Nothing Like the Brady Bunch - Leverage - wee!Eliot + team

Sep 17, 2011 09:57

Title: Nothing Like the Brady Bunch
Author: merry_gentry
Fandom: Leverage
Pairing/Characters: OFC - Jenny West, Nate, Sophie, Parker, Hardison, de-aged!Eliot (circa 5yrs)
Rating: U/G, gen-ish, very tame ;)
Word Count: 1,646 - according to Word
Disclaimer: Not mine...damnit!
Author's Notes: Written for a prompt on comment_fic: Leverage, De-Aged!Eliot/Team, Sophie and Nate attend the first Parents Day at Eliot's Kindergarden

I sort of...put all the team there. That poor teacher. XD

Summary: It's not like family friends haven't accompanied parents before - or, even, instead of, sometimes, if the parents were at work or otherwise busy...or simply didn't care.



She shakes Mr and Mrs Ford's hands politely and goes to shut the door to give them all a little privacy from the mingling crowd of parents outside when a young, blonde woman pushes her way in and makes a beeline for the Art Wall and a black man follows, rolling his eyes at Jenny as if they're the only two sane ones there.

“You'd think something about manners would have sunk in after the last three years, wouldn't you?” he says, pointedly, and the blonde woman sticks her tongue out at him before turning back to the kids' pictures.

“They're with us,” Mrs Ford says sweetly. She's English and full of poise as she sits down on one of the two adult-sized chairs in front of Jenny's desk. Mr Ford just raises one eyebrow at her as he joins his wife and Jenny shrugs and shuts the classroom door. It's not like family friends haven't accompanied parents before - or, even, instead of, sometimes, if the parents were at work or otherwise busy...or simply didn't care.

“Mr Ford, Mrs Ford,” she starts as she sits down, but gets cut off before she can say what a pleasure it is to finally meet them by the English woman shaking her head vigorously and Mr Ford shaking his.

And the younger of the two men, who snorts with barely-controlled laughter. The blonde woman doesn't say anything, just keeps staring at the artwork on the walls.

“Oh, we're not,” Mrs - not-Mrs Ford says.

“Really not,” Mr Ford says at the same time.

“Right,” Jenny says, a little weakly before she rallies.
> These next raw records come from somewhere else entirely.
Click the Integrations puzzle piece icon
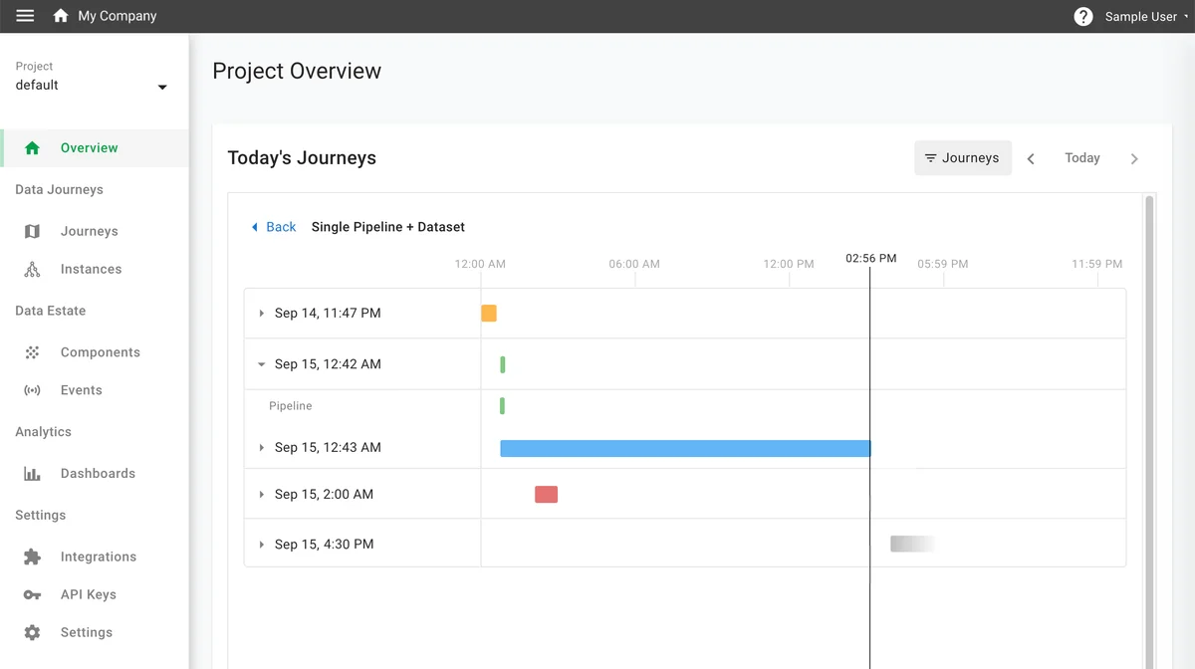The image size is (1195, 669). (32, 558)
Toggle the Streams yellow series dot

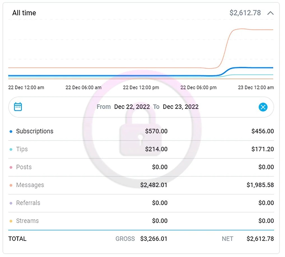(11, 221)
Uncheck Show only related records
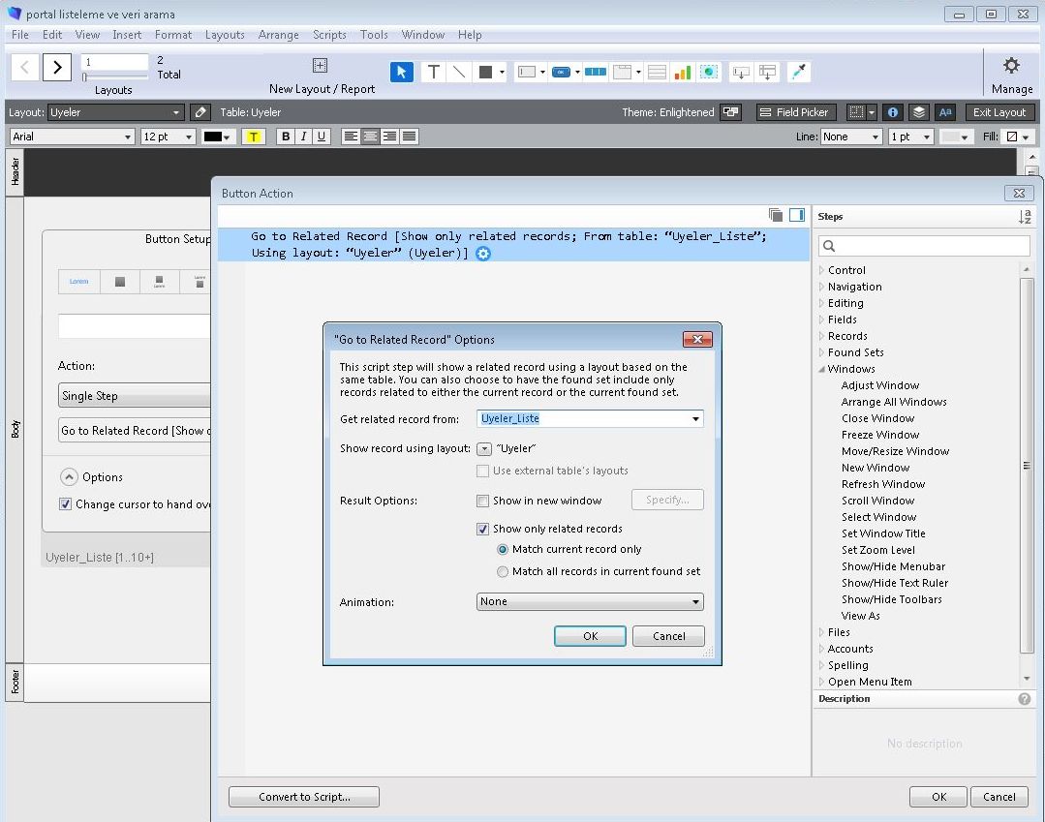This screenshot has height=822, width=1045. coord(483,529)
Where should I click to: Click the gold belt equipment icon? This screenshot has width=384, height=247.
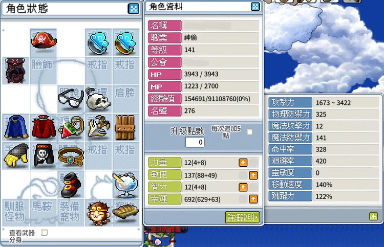tap(71, 156)
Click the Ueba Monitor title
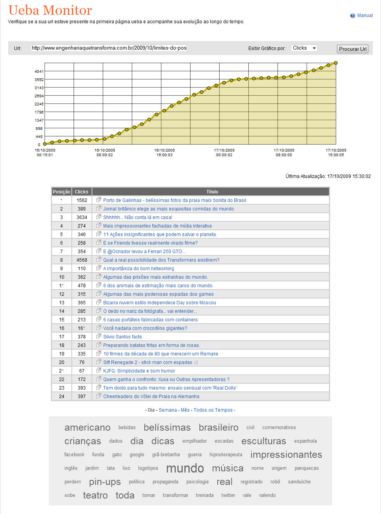 [50, 10]
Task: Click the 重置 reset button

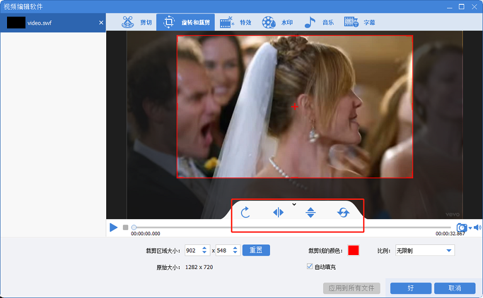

It's not like it's the first time, after all. “Then I take it you and...” her gaze flickers between Mr Ford and the other man.

“Aw, hell no,” the younger man says, wrinkling his nose.

“Language,” Jenny reprimands automatically, too used to dealing with 5-to-6-year-olds, before blushing slightly. “Sorry, force of habit. Uhm, if I may...”

“We're Eliot's family,” Mr Ford says kindly, though there's a note of steel running through it that makes it clear that this really isn't up for discussion any more.

“And Eliot's ours,” a voice behind Jenny says and she jumps. “And you can't keep him.”

She hadn't even noticed the blonde woman move, and yet now she's right behind Jenny.

“Parker,” Mr Ford says, rolling his eyes a little. “We talked about this.”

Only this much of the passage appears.